◆ **WHAT TO DO**: Write out exactly the lines below from the one containing "Screen dimensions: 287x137" to the last, both ends kept, and nothing more; skip all pictures.

(Beginning of RECORDS TO USE)

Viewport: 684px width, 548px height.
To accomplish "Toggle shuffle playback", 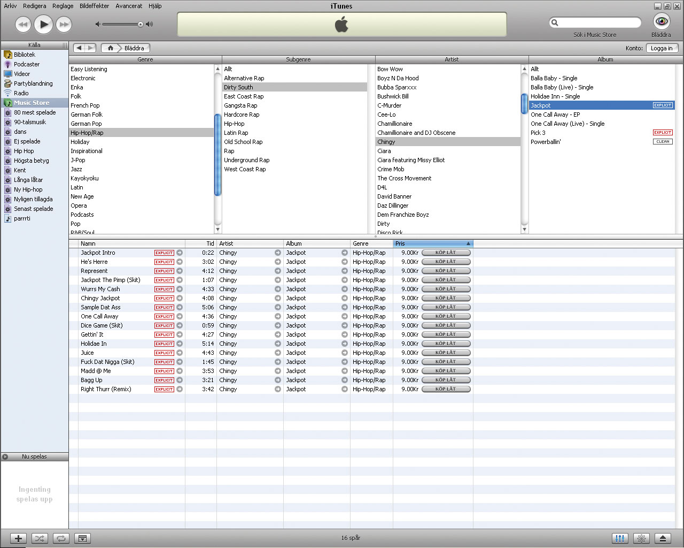I will [40, 538].
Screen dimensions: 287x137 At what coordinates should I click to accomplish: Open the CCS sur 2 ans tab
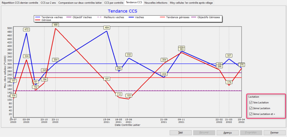tap(48, 3)
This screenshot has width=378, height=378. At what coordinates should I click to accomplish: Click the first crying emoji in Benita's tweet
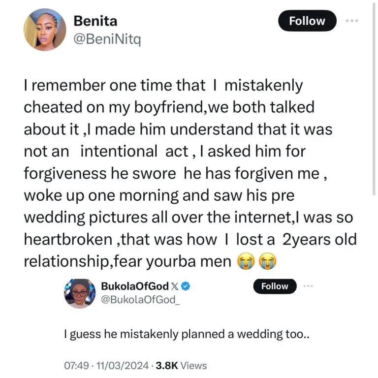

(End of RECORDS TO USE)

◆ **SOLUTION TO THIS EXERCISE**:
Screen dimensions: 287x137 At what coordinates should I click to accomplish: Open the CCS sur 2 ans tab
tap(48, 3)
This screenshot has width=378, height=378. At what coordinates should I click to accomplish: Click the first crying emoji in Benita's tweet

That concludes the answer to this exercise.